Diabetes mellitus (DM) is a highly incidence chronic disease that affect global health. Cardiovascular complications include myocardial infarction, which are the major cause of death in diabetic patients. The heart requires an enormous amount of energy for its daily function, and the insulin-induced glucose uptake represents approximately 30% of the energy source available for this tissue. In this way, insulin resistance has a marked influence on cardiac metabolism because the action of insulin in the myocardium is affected, the contribution of substrates is altered and there are drawbacks in the metabolic adaptations in this organ. A high level of activated α2-macroglobulin (α2M*) has been found in circulation in patients with DM in a large cohort. α2M* is a proteinase-inhibitors complex that is specifically recognised and internalized by endocytosis through LRP1 (for low density lipoprotein receptor-related protein 1). LRP1 is an endocytic and signalling receptor highly expressed in cardiomyocytes.

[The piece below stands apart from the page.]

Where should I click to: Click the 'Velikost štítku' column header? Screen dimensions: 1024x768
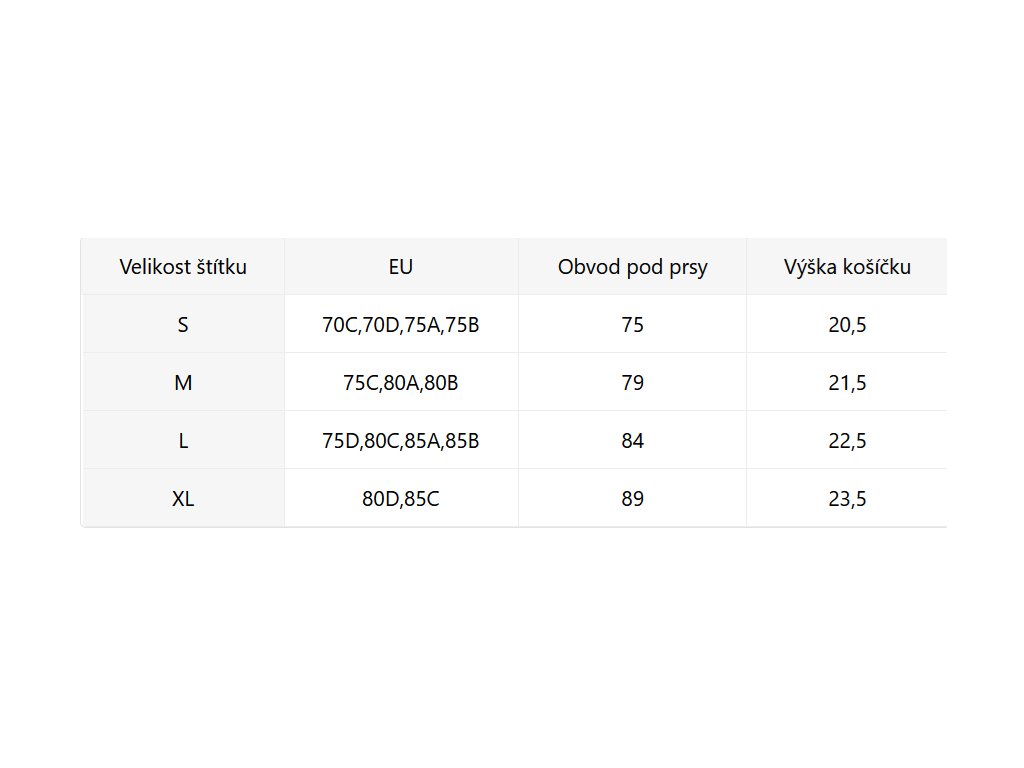[183, 267]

This receptor is stored in vesicles, which can be sorted to plasma membrane (PM) by insulin and α2M* through a regulated exocytic route. The most of these vesicles also contain GLUT4 (for glucose transporter type 4) which is the main insulin-sensitive glucose transporter in the myocardium. We hypothesize that α2M* promotes the GLUT4 intracellular traffic to PM in HL1-1 cardiomyocytes cell line. By Western blot we found that α2M* activated the PI3K/Akt and MAPK/ERK pathways in HL-1 cells. Finally, by biotinylation and in cell Western blot assays we found that α2M* increased the GLUT4 and LRP1 expression on the cell surface. These results may have physiopathological implications related to glucose homeostasis in cardiomyocytes.